Trotz einer absolut nervigen und zeitlichen extrem angespannten Umzugswoche stehen meine Tochter und ich um 8:45 Uhr in Bonn am Start. Meine Frau begleitet uns und sorgt für die motivierende Stimmung vor dem Start und an so einigen wichtigen Punkten direkt an der Strecke. Danke !!! Sie wäre viel lieber mitgelaufen. Aber bedingt durch eine Verletzung und dem daraus resultierenden Trainingsrückstand hat die Gesundheit oberste Priorität.
Die Sonne scheint. Die Temperaturen dümpeln noch im einstelligen Bereich. Wir ordnen uns gemäß unseren bisherigen Zeiten in dem "blauen" Startblock ein. Der Startschuss für die ganz Schnellen der Halbmarathonläufer fällt pünktlich um 8:45 Uhr. Erst später erfahren wir, dass unser Bundespräsident Christian Wulff diesen ersten Block auf die Strecke geschickt hat. Vor uns geht der „schwarze“, „magenta-farbene“, „rote“ und „grüne“ Leistungsblock auf den Weg. Bedingt durch einen engen Streckenabschnitt sofort nach dem Start, hat man im hinteren Bereich des Startfeldes das Gefühl , dass jeder Läufer einzeln im Minutenabstand losgeschickt wird. Na ja, so schlimm war es jetzt auch nicht, aber wir mussten schon über eine halbe Stunde in unserem rosafarbenen Regenshirt, einigermaßen gegen die Kälte geschützt, warten. Aber dann .... 10 – 9 – 8 - 7 - 6 - 5 - 4 - 3 – 2 - 1 ... es geht endlich los. Größeres Gerangel bleibt aus. Die Läufer gehen recht gesittet, ohne den Stress bereits auf den ersten Metern das Rennen gewinnen zu müssen oder gar verlieren zu können, ins Rennen. Nach knapp 400 Meter taucht uns die Sonne in ihr wärmendes Licht. Das tut richtig gut. Wir lassen die ersten Kilometer recht locker angehen und horchen ab und an in unseren Körper hinein. Die zurückliegende Woche war für unsere Tochter durch ihre Wohnungsrenovierung schon sehr anstrengend und nervenaufreibend. Das Schleppen von Waschmaschine, Trockner, Spülmaschine und anderem schweren Gelump, hat mich Samstagabend recht geschafft ins Bett fallen lassen. Auch wenn unsere Anreise nur knapp eine Stunde beträgt, so hat uns der Wecker am Lauftag doch bereits um 5:00 Uhr aus dem Bett geklingelt.

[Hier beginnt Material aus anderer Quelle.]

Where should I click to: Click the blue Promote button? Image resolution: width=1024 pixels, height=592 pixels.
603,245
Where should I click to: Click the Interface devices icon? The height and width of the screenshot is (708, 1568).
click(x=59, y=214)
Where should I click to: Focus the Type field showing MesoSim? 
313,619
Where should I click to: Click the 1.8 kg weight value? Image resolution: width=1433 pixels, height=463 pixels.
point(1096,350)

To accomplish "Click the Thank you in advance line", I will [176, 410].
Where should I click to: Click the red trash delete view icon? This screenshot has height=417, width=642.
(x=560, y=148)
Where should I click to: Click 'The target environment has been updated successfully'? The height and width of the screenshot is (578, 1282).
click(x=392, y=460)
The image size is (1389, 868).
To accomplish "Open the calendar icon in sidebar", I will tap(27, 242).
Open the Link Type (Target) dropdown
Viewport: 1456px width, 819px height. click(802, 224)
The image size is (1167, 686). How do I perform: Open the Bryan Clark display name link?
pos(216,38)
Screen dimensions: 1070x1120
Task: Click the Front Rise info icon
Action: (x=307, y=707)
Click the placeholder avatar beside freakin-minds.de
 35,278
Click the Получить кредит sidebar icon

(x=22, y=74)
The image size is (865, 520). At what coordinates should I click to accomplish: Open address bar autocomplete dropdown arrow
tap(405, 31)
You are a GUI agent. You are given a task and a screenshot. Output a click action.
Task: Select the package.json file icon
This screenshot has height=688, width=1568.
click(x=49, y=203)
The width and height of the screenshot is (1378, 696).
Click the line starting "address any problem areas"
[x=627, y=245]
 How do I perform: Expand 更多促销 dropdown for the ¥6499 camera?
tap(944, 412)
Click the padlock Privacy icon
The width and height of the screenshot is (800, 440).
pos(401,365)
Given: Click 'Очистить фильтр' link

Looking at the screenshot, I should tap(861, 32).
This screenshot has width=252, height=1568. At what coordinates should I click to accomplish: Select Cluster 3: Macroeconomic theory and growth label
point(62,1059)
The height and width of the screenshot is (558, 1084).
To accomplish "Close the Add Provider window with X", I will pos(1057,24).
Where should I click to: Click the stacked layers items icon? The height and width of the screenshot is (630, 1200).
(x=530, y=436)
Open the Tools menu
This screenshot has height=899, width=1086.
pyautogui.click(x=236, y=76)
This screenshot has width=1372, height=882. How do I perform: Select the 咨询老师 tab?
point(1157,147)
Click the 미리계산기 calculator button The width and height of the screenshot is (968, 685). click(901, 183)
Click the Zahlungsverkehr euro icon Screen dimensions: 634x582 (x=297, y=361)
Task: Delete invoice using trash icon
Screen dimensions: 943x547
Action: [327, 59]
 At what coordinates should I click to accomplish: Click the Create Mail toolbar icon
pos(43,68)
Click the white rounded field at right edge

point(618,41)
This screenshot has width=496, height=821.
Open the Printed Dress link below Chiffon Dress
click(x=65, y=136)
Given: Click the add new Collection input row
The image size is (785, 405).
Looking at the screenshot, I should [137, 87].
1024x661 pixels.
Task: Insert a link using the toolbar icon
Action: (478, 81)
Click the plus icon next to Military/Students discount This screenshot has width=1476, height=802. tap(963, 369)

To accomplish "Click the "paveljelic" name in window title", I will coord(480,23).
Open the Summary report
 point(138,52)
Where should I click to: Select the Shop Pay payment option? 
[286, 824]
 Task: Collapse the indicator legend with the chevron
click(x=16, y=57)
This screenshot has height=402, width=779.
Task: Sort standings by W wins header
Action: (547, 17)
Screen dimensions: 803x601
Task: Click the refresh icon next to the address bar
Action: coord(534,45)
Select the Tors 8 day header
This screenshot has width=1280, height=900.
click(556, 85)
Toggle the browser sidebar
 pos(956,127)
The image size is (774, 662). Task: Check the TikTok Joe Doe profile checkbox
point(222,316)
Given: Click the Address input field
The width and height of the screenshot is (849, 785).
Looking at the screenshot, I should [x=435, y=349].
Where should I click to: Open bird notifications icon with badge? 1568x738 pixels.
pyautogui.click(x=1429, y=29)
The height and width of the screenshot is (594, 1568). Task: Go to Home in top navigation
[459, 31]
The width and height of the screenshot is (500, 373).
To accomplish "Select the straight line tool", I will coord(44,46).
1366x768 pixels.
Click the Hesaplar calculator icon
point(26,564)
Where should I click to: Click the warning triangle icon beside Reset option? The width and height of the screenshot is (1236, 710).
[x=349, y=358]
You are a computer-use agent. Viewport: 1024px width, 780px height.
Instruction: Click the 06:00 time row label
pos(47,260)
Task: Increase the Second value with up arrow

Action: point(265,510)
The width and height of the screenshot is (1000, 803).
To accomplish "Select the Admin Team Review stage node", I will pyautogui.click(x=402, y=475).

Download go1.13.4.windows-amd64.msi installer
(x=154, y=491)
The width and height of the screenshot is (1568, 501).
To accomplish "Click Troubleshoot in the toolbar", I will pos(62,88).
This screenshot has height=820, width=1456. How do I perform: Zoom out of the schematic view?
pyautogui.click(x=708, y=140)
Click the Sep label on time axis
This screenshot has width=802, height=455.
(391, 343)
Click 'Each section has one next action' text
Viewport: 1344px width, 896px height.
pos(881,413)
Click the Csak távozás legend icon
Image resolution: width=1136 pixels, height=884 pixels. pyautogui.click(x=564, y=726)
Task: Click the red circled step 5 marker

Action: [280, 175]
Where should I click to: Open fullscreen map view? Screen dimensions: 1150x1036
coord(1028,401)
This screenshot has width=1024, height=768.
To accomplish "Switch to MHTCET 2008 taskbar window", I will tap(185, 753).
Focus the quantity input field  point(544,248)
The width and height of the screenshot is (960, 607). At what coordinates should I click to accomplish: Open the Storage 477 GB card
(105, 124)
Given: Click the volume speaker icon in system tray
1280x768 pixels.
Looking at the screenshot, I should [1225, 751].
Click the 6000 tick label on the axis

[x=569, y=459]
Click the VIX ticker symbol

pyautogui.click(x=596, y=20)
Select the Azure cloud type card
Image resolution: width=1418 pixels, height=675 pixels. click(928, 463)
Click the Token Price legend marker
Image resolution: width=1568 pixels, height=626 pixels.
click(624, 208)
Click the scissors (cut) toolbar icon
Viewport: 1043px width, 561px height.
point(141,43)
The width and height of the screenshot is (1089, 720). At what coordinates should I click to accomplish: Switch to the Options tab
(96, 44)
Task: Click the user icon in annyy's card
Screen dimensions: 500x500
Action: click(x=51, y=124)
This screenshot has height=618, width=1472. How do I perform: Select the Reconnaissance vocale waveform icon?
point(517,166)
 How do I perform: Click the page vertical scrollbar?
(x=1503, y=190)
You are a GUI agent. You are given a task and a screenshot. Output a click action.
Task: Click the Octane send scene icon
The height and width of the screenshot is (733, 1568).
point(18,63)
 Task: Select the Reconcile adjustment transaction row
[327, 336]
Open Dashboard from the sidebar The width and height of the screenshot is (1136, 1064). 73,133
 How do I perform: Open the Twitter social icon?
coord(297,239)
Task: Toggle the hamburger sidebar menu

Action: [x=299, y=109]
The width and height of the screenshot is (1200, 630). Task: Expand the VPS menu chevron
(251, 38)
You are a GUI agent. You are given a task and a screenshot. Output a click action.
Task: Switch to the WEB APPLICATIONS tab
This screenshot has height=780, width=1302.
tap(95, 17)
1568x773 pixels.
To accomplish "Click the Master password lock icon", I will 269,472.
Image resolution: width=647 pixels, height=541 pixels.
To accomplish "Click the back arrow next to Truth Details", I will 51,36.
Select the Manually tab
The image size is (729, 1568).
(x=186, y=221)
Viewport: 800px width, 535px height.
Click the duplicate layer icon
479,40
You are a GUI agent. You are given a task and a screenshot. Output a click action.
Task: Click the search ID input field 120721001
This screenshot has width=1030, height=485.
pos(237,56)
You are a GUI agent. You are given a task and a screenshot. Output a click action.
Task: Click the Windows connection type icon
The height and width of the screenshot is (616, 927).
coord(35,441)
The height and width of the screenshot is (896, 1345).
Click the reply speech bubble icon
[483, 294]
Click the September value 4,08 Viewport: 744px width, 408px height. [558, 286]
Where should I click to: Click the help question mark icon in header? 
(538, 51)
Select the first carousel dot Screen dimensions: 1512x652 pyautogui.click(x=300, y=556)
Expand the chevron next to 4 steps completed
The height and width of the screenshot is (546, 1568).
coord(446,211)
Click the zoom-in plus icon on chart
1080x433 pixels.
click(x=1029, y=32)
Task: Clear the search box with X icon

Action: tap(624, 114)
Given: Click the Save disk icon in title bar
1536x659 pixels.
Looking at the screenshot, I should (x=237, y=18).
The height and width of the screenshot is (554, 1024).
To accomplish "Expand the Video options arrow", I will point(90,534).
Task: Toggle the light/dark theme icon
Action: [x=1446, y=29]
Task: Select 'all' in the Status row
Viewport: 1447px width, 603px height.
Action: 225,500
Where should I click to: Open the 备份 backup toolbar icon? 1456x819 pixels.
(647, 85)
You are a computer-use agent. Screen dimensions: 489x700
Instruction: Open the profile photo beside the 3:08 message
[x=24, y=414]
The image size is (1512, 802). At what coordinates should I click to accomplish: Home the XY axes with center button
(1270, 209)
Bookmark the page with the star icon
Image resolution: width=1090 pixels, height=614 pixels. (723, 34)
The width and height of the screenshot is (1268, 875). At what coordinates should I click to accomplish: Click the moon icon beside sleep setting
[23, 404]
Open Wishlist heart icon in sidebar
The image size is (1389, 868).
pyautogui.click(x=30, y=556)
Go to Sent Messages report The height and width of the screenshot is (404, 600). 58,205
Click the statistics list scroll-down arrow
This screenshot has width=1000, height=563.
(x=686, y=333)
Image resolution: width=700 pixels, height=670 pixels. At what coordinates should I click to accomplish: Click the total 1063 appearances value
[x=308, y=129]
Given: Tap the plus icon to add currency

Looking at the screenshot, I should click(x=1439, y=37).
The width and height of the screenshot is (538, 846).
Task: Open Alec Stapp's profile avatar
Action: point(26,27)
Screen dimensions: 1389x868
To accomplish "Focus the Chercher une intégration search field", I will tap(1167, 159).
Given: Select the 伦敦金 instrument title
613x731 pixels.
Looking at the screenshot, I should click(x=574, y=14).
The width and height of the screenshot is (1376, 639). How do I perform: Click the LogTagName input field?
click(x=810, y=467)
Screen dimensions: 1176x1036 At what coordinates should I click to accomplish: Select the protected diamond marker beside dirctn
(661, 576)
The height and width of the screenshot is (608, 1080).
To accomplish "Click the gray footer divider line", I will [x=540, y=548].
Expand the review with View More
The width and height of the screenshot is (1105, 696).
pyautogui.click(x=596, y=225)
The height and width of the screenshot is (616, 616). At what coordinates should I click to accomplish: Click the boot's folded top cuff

Die ersten 5 Kilometer legen wir in einem erstaunlich lockeren Schnitt von 5:42 Min/km zurück. Es macht richtig Spaß in dem Läuferfeld dabei zu sein. Training und „Wettbewerb“ sind doch zwei total unterschiedliche Herausforderungen. Da die Vorbereitung weitestgehend unproblematisch verlief, konnten wir uns ohne größere Bauchschmerzen auf diesen Lauf freuen. Uns geht es auf der Strecke sensationell gut. Wir geben die gemeinsame Parole aus bis Kilometer 10 dieses Tempo zu halten und dann nochmals alle laufrelevanten Körperteile und Lebensfunktionen auf eventuelle Probleme abzuklopfen. Bei Kilometer 10 haben wir immer noch eine KM-Durchschnittszeit von 5:41 Minuten. Unseren Plan, die HM-Distanz unter 2 Stunden zu finishen, den wir eigentlich nach unserem 10km Tempotestlauf längst begraben hatten, kramen wir doch wieder aus. Er scheint überraschender Weise doch wieder in greifbare Nähe zu rücken. Auch auf der zweiten Hälfte der Strecke zeigt uns die „
Garmin 310XT“ nach jedem gelaufenen Kilometer grünes Licht für eine Endzeit von unter 2 Stunden. Der „virtuelle Partner“ – lediglich auf 5:50 eingestellt, lässt uns bereitwillig ziehen und verschwindet langsam aber sicher weit hinter uns. Wir laufen in einem Wohlfühltempo, dass zu jeder Zeit einen kleinen Plausch zulässt. So lassen wir die letzte Woche, mit all ihren Problemen und Widrigkeiten ganz weit hinter uns. Meine Frau erwischt uns knapp 300 Meter vor dem Ziel und ruft uns noch „Nie mehr blauer Startblock“ hinterher. Überglücklich und ziemlich stolz passieren wir in 1:57:33 die Ziellinie. Für die letzten 11,1 Km sind wir im Durchschnitt eine 5:28 gelaufen. Auf die Gesamtdistanz von 21,1km beträgt die KM-Durchschnittszeit 5:34 Minuten. Für den letzten Kilometer, unterstützt von dem tollen Bonner Publikum, zeigt die Uhr lediglich 4:59 Minuten an. Nach dem Empfang unserer verdienten Medaille im Auslaufkorridor, gehen wir sofort ins Rewe-Verpfegungs-Dorf, um uns mit Cola, Wasser und Teigbällchen zu stärken. Meine Frau stößt kurze Zeit später zu uns und freut sich mit uns, über diesen wirklich schönen Lauf. Jetzt, mit knapp 15 Minuten Abstand, sind wir uns sogar schon sicher, die Strecke noch schneller laufen zu können. Körpereigen produzierte Drogen sorgen scheinbar kurz nach der Belastung zu einen Hang der Selbstüberschätzung. Aber Spaß beiseite, wir sind zu keinem Augenblick in einem Grenzbereich gelaufen. Dieser gemeinsame Lauf sollte Spaß machen, und dass hat er auch, auf jedem einzelnen Kilometer.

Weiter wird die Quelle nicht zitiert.